▸ **WORK TO BE COMPLETED**
Below are records; give the number of their lines that contain "computer", and only that number.

▸ **RECORDS FOR THE TASK**
•••••

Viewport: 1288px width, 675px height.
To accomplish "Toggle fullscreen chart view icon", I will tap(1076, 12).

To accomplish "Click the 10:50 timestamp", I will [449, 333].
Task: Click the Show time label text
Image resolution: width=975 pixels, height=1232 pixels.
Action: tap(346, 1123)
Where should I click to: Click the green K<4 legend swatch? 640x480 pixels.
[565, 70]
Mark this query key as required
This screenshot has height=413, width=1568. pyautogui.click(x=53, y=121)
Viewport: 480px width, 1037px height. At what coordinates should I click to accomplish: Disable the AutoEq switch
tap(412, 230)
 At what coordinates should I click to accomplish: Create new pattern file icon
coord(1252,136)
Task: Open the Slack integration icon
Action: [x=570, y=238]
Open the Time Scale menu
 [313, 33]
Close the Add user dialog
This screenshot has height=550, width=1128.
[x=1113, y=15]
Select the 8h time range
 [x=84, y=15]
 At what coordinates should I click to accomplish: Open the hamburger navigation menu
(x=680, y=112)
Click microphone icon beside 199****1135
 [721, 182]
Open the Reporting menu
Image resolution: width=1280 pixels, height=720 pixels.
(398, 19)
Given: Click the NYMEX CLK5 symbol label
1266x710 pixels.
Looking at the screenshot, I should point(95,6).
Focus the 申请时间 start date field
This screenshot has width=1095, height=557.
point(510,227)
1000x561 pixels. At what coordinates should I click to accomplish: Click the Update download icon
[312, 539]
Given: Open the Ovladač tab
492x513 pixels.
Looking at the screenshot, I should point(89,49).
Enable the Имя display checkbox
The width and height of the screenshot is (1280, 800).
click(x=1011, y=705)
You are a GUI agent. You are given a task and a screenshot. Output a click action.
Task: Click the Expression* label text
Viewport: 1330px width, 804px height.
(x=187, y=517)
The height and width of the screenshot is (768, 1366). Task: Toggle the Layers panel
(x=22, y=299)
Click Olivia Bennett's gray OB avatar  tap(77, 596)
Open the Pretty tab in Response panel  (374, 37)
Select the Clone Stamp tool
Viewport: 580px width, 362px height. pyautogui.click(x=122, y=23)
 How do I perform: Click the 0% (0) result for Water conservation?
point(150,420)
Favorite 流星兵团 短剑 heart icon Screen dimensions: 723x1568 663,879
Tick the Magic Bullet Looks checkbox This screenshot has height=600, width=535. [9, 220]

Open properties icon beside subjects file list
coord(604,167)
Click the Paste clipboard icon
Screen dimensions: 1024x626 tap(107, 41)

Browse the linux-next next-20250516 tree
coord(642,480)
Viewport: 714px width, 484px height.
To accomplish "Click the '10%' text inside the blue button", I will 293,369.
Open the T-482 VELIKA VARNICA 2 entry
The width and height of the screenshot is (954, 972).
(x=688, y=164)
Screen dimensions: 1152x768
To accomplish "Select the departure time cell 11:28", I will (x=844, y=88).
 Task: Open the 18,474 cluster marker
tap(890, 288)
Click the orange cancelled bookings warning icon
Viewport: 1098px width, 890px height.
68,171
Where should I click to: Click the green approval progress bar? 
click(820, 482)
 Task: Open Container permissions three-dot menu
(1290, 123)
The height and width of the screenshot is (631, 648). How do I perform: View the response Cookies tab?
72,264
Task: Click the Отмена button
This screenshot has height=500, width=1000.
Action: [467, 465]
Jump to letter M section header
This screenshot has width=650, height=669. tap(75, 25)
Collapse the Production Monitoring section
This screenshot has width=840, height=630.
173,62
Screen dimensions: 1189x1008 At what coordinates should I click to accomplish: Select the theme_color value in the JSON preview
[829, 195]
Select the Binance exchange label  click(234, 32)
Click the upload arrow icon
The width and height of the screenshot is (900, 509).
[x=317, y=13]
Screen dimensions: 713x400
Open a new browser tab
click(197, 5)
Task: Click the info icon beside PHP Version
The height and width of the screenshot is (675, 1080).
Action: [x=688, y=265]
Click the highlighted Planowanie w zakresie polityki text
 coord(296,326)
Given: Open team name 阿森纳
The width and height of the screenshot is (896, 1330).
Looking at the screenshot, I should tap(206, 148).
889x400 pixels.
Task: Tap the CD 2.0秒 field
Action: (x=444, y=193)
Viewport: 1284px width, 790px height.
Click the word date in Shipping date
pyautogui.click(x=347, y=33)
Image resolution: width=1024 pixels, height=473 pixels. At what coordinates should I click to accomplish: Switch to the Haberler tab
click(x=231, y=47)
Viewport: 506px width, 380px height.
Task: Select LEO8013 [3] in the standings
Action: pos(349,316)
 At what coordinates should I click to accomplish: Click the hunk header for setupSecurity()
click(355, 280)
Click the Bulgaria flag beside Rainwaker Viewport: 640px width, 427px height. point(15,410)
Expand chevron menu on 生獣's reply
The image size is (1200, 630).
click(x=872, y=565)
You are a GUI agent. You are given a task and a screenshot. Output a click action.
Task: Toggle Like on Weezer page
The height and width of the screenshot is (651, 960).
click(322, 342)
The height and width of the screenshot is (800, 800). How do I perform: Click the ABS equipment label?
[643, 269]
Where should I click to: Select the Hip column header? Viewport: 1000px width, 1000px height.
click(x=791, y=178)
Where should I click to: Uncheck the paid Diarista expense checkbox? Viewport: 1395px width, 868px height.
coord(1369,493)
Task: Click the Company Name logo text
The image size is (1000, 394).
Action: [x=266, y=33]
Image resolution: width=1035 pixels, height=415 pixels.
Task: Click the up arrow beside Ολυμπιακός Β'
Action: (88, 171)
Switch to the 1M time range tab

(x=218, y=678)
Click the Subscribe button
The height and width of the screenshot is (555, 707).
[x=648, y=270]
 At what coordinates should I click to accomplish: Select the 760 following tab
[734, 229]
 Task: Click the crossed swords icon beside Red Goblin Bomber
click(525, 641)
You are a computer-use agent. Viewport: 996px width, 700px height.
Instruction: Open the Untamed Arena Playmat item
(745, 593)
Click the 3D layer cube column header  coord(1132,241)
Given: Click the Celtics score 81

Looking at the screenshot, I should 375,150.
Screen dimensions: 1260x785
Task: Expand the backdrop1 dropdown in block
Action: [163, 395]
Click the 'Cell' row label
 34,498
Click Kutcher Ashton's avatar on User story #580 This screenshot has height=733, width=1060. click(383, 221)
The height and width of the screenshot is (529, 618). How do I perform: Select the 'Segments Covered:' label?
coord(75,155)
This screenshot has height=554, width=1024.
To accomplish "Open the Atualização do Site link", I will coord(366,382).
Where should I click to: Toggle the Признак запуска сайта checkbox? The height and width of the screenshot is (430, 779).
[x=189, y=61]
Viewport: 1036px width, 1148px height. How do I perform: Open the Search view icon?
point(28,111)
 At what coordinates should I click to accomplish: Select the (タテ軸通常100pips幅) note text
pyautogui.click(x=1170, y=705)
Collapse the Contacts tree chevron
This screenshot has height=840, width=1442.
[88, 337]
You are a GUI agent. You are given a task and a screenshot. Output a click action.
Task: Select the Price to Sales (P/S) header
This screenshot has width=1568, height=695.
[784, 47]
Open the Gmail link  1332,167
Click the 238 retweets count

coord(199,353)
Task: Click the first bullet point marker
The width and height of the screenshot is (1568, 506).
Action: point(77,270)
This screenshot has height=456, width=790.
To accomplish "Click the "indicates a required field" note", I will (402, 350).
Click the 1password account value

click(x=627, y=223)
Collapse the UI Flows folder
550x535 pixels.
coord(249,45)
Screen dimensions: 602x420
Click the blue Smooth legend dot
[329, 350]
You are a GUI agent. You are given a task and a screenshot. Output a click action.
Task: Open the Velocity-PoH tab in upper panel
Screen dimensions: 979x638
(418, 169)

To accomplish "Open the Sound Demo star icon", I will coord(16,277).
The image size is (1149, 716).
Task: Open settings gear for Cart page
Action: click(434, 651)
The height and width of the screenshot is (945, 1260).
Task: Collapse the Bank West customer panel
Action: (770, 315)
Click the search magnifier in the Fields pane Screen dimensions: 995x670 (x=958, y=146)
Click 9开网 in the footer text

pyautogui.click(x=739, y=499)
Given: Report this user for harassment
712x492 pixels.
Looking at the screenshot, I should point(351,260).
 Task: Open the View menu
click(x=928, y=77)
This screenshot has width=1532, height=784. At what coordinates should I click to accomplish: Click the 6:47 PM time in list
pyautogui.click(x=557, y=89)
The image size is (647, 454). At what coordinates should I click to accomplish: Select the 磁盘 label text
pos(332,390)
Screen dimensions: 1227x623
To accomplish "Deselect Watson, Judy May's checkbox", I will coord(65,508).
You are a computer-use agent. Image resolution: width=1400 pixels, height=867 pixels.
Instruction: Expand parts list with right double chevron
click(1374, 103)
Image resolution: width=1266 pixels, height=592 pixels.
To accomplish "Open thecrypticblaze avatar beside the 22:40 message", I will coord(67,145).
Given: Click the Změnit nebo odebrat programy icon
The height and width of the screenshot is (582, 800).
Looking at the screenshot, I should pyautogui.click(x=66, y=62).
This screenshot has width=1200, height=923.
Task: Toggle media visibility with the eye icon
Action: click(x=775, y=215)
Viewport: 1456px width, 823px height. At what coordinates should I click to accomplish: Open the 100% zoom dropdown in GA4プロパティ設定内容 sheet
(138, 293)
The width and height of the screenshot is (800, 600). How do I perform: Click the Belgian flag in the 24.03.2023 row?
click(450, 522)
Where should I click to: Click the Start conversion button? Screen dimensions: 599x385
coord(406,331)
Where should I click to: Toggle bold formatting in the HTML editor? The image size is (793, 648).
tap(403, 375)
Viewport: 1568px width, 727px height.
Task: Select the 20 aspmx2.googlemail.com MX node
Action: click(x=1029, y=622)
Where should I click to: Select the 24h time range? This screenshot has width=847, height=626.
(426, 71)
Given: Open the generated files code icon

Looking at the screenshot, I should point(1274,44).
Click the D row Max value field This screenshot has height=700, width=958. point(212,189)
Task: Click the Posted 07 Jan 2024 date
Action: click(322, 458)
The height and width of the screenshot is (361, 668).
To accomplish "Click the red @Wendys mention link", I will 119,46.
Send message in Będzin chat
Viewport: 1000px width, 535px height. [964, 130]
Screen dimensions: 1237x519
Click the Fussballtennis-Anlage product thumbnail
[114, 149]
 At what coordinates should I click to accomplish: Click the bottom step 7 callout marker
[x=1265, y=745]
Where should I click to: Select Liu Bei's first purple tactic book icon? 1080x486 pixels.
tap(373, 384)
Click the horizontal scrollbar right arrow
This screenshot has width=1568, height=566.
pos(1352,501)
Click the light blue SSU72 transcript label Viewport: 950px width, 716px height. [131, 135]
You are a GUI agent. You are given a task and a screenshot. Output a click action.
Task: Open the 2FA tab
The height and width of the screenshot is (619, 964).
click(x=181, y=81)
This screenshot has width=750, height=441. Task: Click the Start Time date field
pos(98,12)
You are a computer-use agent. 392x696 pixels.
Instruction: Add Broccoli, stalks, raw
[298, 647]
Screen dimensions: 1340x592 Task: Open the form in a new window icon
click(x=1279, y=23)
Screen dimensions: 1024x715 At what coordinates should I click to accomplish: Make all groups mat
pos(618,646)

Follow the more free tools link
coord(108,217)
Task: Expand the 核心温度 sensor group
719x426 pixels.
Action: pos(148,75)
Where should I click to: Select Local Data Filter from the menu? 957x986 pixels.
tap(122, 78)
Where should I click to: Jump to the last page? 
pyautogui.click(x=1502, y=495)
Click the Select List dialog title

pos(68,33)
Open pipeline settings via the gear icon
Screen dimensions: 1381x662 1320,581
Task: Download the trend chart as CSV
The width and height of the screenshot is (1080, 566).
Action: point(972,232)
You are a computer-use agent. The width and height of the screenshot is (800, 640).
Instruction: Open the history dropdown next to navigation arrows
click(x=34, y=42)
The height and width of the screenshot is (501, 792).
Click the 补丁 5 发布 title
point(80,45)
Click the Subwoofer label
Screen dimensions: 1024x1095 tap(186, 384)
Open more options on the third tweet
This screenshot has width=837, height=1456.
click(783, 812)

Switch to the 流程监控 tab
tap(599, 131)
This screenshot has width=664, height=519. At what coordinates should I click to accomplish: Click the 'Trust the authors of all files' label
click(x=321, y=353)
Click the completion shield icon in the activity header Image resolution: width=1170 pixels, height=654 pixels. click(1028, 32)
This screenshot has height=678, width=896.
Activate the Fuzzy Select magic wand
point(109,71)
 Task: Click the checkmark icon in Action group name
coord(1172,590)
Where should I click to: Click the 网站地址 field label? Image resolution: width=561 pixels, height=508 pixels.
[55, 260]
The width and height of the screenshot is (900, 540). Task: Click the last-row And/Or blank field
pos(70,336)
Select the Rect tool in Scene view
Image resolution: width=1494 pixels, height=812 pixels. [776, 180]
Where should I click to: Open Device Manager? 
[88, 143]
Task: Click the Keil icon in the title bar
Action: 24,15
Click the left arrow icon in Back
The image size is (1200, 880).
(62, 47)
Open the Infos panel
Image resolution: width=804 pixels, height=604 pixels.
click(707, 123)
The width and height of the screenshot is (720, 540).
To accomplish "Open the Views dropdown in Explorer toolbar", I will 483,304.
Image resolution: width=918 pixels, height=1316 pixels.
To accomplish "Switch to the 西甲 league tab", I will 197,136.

•••••

▸ **EXPECTED ANSWER**
4